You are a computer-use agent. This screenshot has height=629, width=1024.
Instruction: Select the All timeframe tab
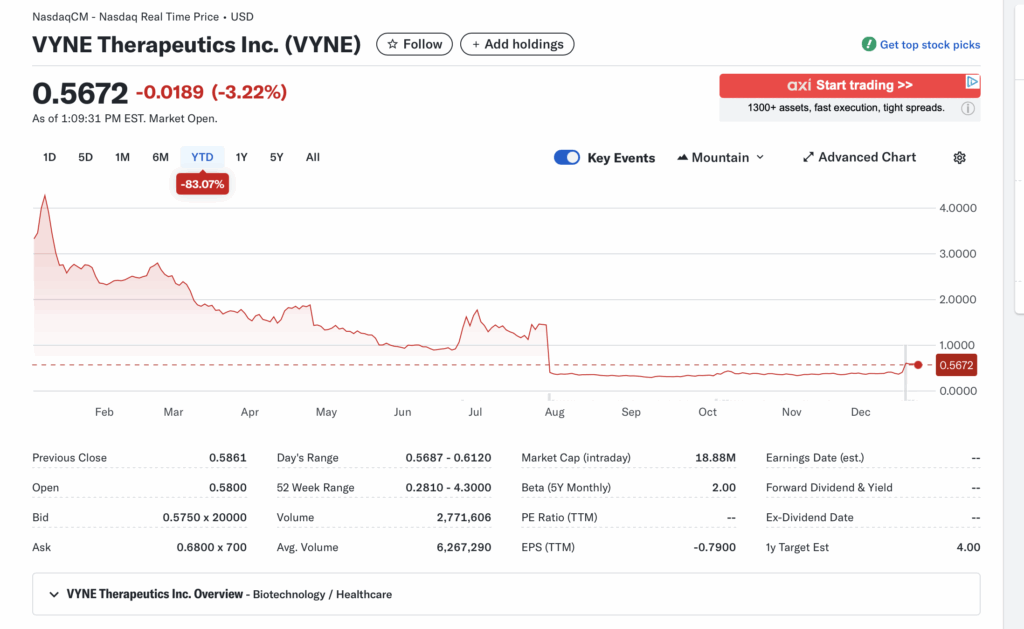(312, 157)
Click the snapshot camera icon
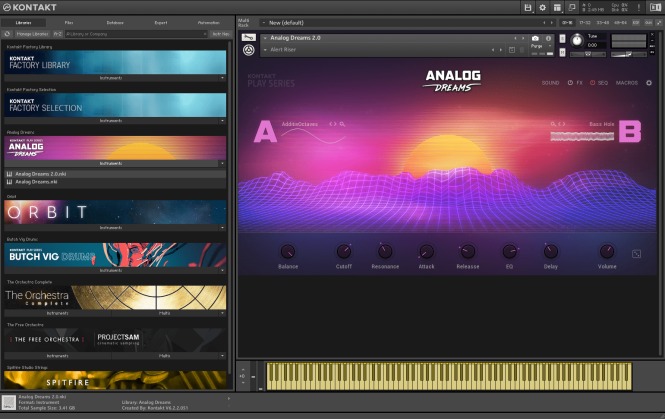The image size is (665, 419). pyautogui.click(x=535, y=38)
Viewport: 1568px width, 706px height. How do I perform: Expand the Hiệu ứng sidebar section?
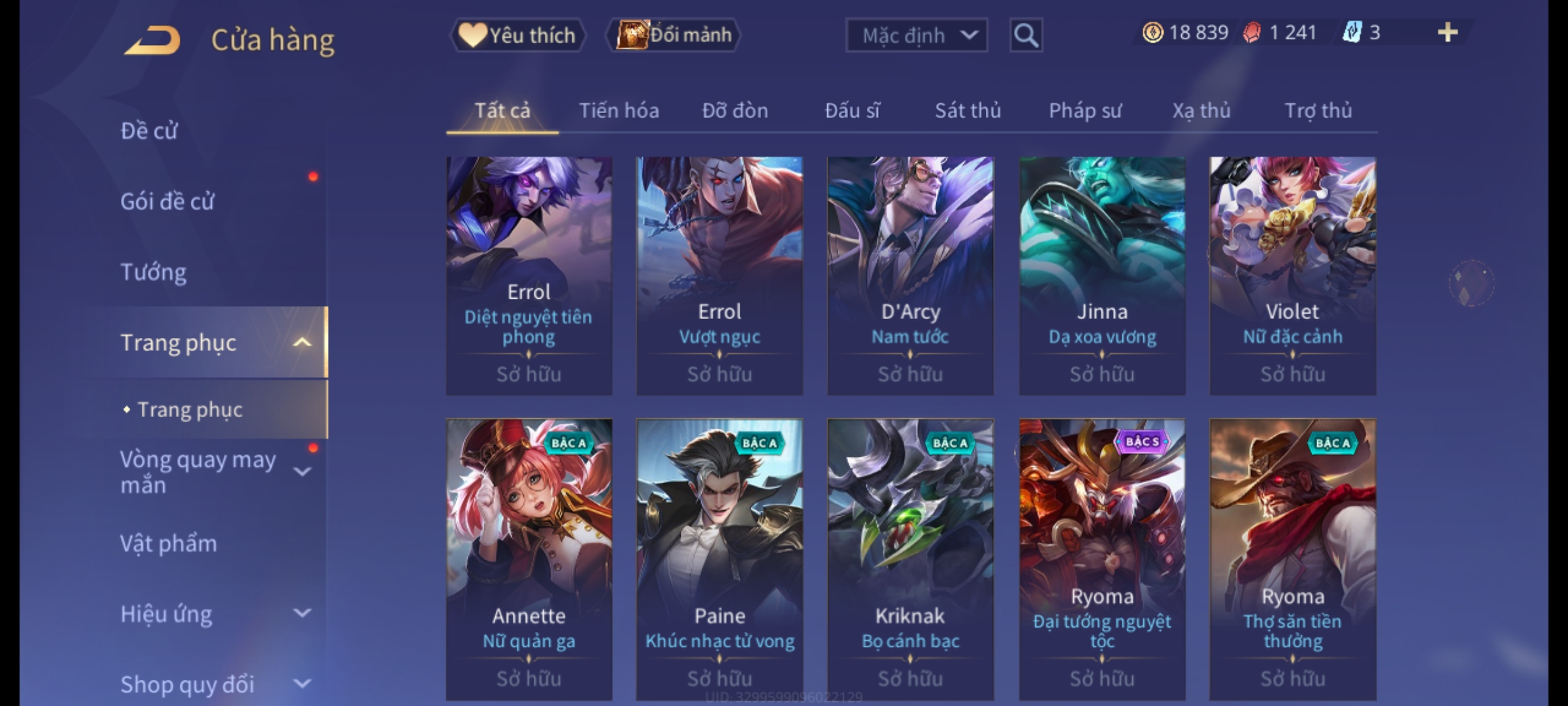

*Exercise description*:
Your task is to set down every entry exactly, leaving out any picture it contains.

*Answer for this exercise*:
You are a computer-use agent. This screenshot has height=629, width=1024.
Instruction: Select the All timeframe tab
(312, 157)
Click the snapshot camera icon
The image size is (665, 419). pyautogui.click(x=535, y=38)
Viewport: 1568px width, 706px height. How do I perform: Expand the Hiệu ứng sidebar section?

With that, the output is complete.